Aim of the task: Below are the records. Retype, exactly, the lines from the first through the line with "You are a GUI", and leave out the pictures.

──────── Given records ────────

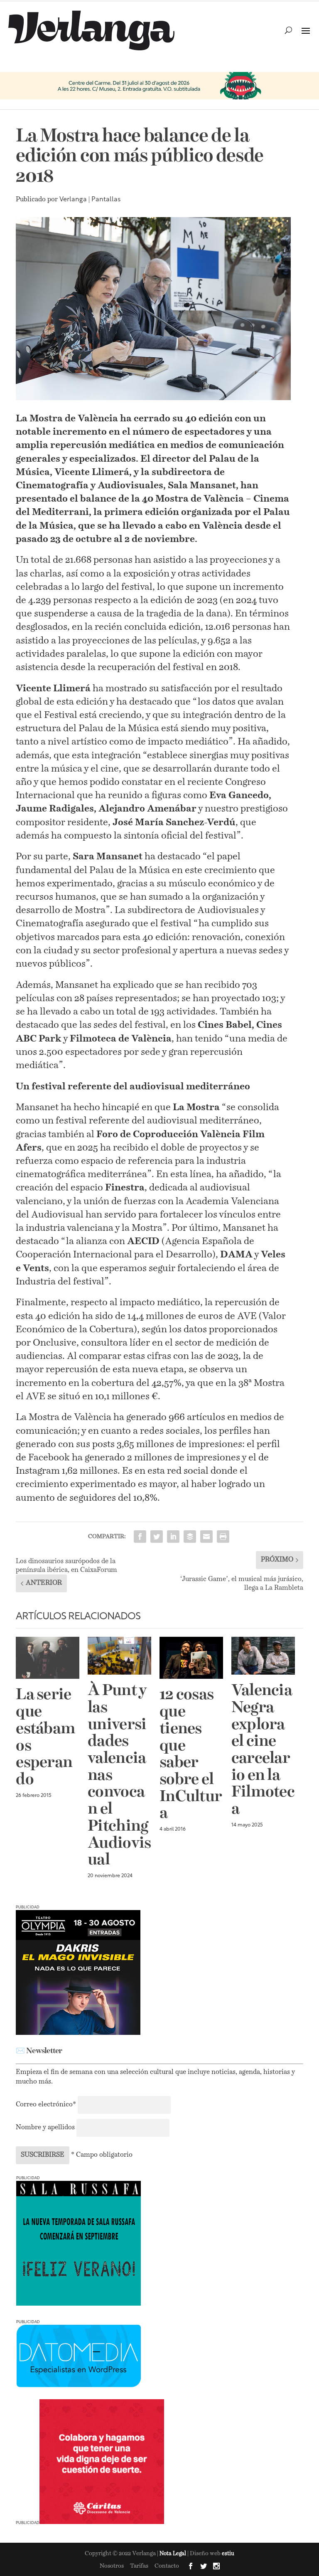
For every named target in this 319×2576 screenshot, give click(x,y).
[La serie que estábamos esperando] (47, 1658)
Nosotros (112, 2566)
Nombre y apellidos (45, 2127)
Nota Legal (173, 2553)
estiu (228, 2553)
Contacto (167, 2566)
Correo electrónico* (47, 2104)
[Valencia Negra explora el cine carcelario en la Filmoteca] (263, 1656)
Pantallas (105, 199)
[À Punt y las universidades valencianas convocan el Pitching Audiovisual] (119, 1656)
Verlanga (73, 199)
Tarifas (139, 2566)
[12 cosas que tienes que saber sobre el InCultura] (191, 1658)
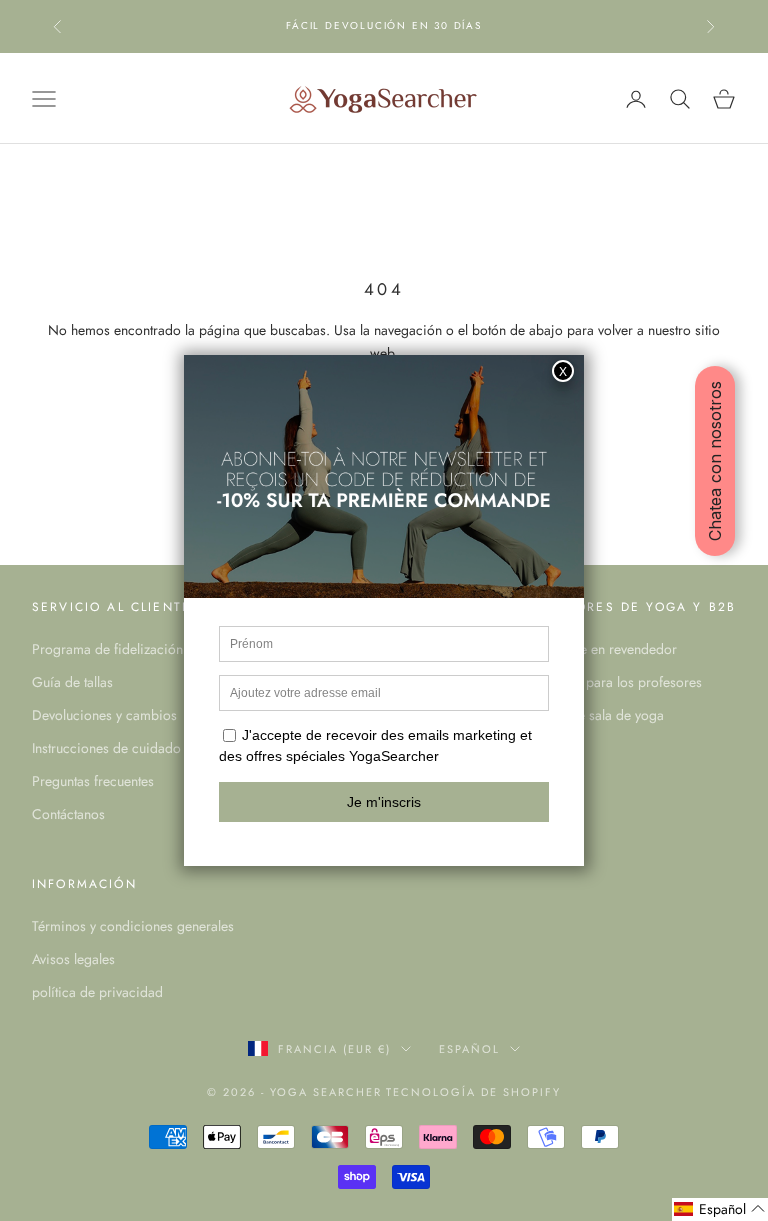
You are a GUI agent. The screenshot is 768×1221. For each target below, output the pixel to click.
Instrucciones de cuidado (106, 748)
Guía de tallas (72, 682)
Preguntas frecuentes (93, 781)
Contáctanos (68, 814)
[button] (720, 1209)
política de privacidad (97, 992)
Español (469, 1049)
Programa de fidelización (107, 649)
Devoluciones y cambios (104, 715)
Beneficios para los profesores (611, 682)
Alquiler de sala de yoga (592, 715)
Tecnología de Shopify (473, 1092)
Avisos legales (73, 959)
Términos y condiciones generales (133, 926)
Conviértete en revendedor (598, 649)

────────

Output for this task:
For every named target in this 319×2576 screenshot, give click(x,y).
[La serie que estábamos esperando] (47, 1658)
Nosotros (112, 2566)
Nombre y apellidos (45, 2127)
Nota Legal (173, 2553)
estiu (228, 2553)
Contacto (167, 2566)
Correo electrónico* (47, 2104)
[Valencia Negra explora el cine carcelario en la Filmoteca] (263, 1656)
Pantallas (105, 199)
[À Punt y las universidades valencianas convocan el Pitching Audiovisual] (119, 1656)
Verlanga (73, 199)
Tarifas (139, 2566)
[12 cosas que tienes que saber sobre el InCultura] (191, 1658)
You are a GUI agent. The screenshot is 768×1221. For each target below, output the pixel to click.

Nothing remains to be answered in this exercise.